Charge: Carlos Latuff

O luto pelo assassinato de João Alberto Silveira Freitas, 40 anos, espancado até a morte por seguranças numa loja do Carrefour em Porto Alegre (RS) no dia 19 de novembro, transformou-se numa onda de protestos contra o racismo.

Em Natal, manifestações antiracistas protestaram contra o assassinato de João Alberto, mais uma vítima da violência que mata uma pessoa negra a cada 12 minutos, segundo o Atlas da Violência. Faixas, bandeiras e palavras de ordem deram o tom do ato ocorrido neste sábado no Carrefour da zona sul, que contou com a participação de ativistas do movimento negro e popular. Com as portas fechadas o estacionamento do supermercado serviu de guarita para tropas da Polícia Militar.

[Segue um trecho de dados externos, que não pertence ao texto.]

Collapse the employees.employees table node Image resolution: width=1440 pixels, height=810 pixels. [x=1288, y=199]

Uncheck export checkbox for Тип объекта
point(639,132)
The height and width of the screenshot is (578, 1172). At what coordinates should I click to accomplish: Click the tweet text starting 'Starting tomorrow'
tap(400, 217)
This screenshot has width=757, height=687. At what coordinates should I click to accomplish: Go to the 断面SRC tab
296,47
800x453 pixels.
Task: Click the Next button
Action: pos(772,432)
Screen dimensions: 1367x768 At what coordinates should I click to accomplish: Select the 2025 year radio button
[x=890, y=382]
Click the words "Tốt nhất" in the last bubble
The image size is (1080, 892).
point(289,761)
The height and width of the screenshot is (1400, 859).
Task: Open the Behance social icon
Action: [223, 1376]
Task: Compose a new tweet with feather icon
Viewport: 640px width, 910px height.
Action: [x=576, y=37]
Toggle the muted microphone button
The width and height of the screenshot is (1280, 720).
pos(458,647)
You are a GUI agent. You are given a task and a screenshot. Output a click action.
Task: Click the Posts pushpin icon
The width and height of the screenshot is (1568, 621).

De acordo com o estudo elaborado pelo Fórum Brasileiro de Segurança Pública em parceria com o Instituto de Pesquisa Econômica Aplicada (Ipea), em 2018 os negros representaram 75,7% das vítimas de homicídio, o equivalente a 43.890 assassinados. Os dados apontam que as maiores taxas de homicídios contra pessoas negras estão nas regiões Norte e Nordeste. Roraima foi o estado com o maior índice de assassinatos de negros em 2018 (87,5), seguido do Rio Grande do Norte (71,6) que ocupava a primeira posição no Atlas da Violência 2019.
Em Nota Pública, a Anistia Internacional cobrou investigações sobre o crime. “Na véspera do dia que representa a luta pelos direitos do povo negro no Brasil, mais um corpo negro tombou, assassinado por um segurança e um policial militar em uma rede internacional de supermercados”, diz ao lamentar mais uma vítima do racismo estrutural no país.
Em meio aos protestos antiracistas pelo país afora, o vice-presidente da República Hamilton Mourão diz que no Brasil não existe racismo. Na real, o governo Bolsonaro só reforça o sentimento de discriminação escancarado pela violência contra a população negra no país.